Closed kmaurinjones closed 1 year ago
Hi @kmaurinjones ,
You are missing the authorization token to access your inference endpoint token.
client = Client(endpoint_url, headers={"Authorization": f"Bearer {TOKEN}"})
Should solve the issue.
@philschmid in case there's an easier solution.
Closing since I think it should be the solution, please comment if that doesn't fix it.
@Narsil Thanks very much. This did solve this problem. I'm having another, similar issue with trying to get either T2TGen or TGen Inference via HF Inference Endpoint in a LangChain QA chain. With the free Inference Endpoint, everything works exactly as it should and there is effectively no token limit while using the LLM (as it the point of me using LangChain). Conversely, when I try to also use the paid Inference Endpoint, there is for some reason a token limit and things don't seem to be processed by LangChain in the same way.
Code and error are below. Would be very grateful if you could provide any insight on this one. Have tried consulting documentation and forums and nothing has solved the issue.
### textsplitter(), faiss vectordb, etc, ... all work fine
llm = HuggingFaceHub(repo_id = "google/flan-t5-large", model_kwargs = {"temperature": 0, "max_length": 512}) # <------ THIS WORKS AND HAS NO TOKEN LIMITATION
llm = HuggingFaceEndpoint(endpoint_url = endpoint_url, model_kwargs = {"temperature": 0, "max_length": 512}) # <------ THIS HAS A TOKEN LIMITATION
chain = load_qa_chain(llm, chain_type = "stuff", verbose = False)
### rest of chain, which works fine
>>> ValueError: Error raised by inference API: Input validation error: `inputs` must have less than 1024 tokens. Given:
1416
I think you should be able to set your settings in your deployment in HFE to adapt the number of tokens etc...

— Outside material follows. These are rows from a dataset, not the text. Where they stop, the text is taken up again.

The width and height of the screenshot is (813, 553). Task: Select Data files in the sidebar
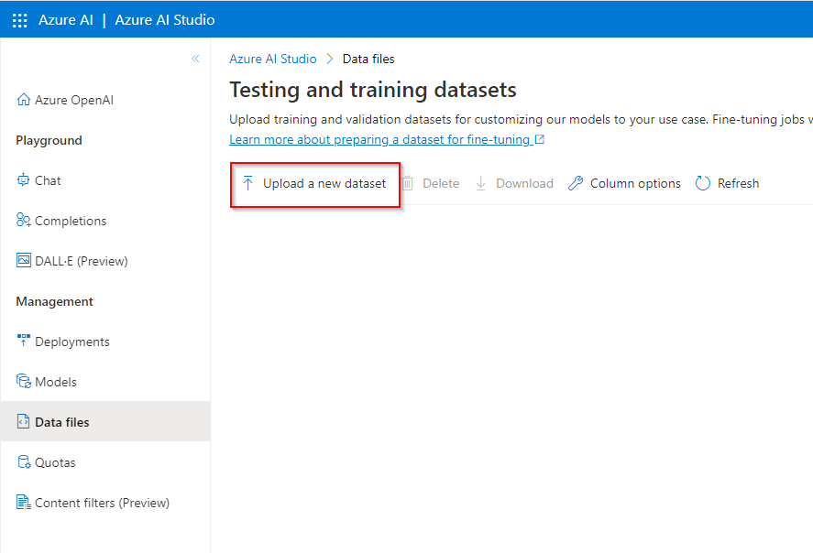[x=60, y=421]
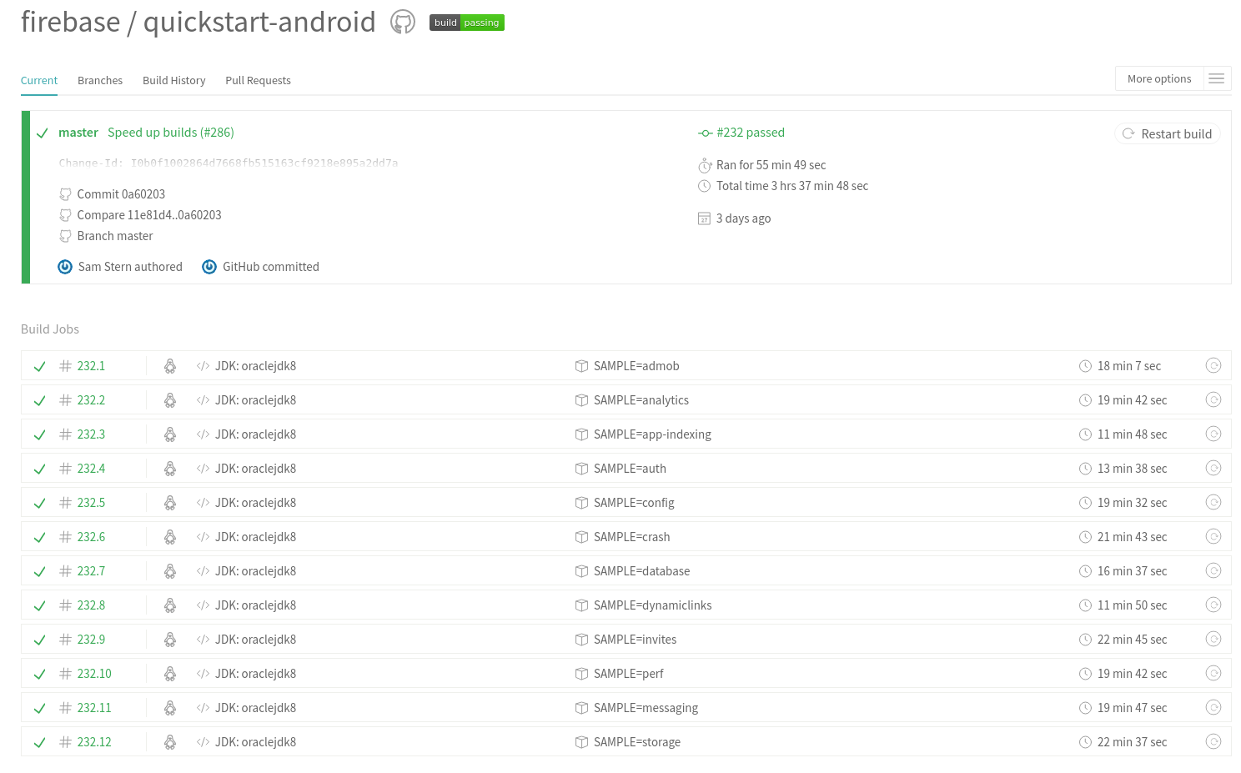The image size is (1241, 773).
Task: Click the package icon next to SAMPLE=crash
Action: (x=581, y=536)
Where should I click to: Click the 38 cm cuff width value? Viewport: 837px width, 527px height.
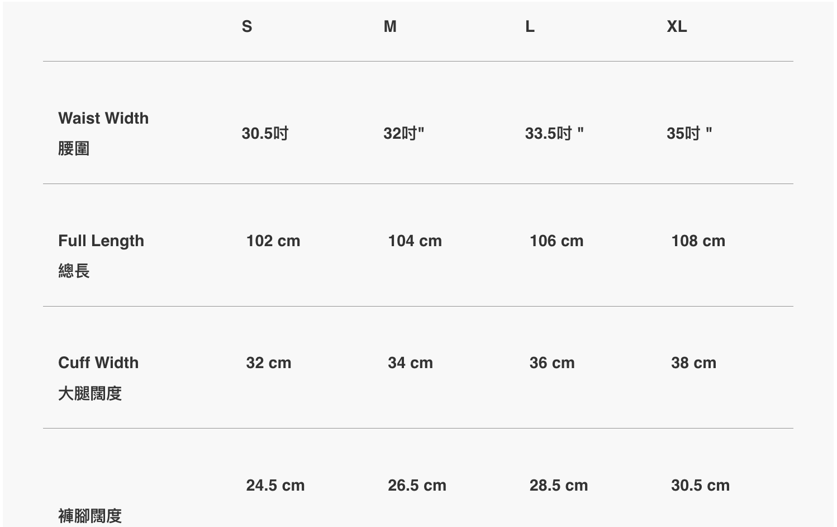(693, 363)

I think everything is Advanced options
once you choose text-generation-inference
.
@philschmid
@Narsil @philschmid
The token limits are the same for both the free endpoint and the paid endpoint, and the size I have for the chunk splits in LangChain is well within this token limit. The text chunks are each < 512, even including the query I pass to the model (so query + chunk text is still < 512), and Max Input Length of the paid endpoint = 1024, and Max Number of Tokens = 1512, so the chosen chunk from LangChain should always be able to fit into both models, which is why I'm confused that specifically the free endpoint doesn't run into a token limit error, and the paid endpoint model does. I've used the same text and everything else for testing and when this is the only difference in the pipeline, I get the above token limit error.

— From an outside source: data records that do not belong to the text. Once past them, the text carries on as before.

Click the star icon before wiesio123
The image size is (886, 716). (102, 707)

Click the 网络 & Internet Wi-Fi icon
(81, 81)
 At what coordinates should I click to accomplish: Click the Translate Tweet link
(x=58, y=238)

I could increase the max number of input tokens at the paid endpoint but that would only solve this for this particular document; many of them are much larger than this. So it seems to me like the LangChain chain doesn't play nice with the HuggingFaceEndpoint() class in the same way it does with the HuggingFaceHub(), and I'm not sure why.

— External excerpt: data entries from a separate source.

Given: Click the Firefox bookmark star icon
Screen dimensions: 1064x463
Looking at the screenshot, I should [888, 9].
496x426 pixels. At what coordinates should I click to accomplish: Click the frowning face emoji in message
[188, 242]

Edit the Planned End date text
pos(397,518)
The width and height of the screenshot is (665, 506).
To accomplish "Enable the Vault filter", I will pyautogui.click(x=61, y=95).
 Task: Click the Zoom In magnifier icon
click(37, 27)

as @Narsil said you can change those when creating your endpoint in the advanced section.
But that's exactly my point, unless I'm misunderstanding something, the chunk returned by the vector db that is then passed to the model should be a far smaller number of tokens than the max model input (1024), whether I use the flant5large model from the free endpoint or the paid endpoint (exact same model in both endpoints). It seems to be working fine when I use the free endpoint with the HuggingFaceHub() object as the llm in the chain, but when I change the llm to be the HuggingFaceEndpoint() object, I get the error above.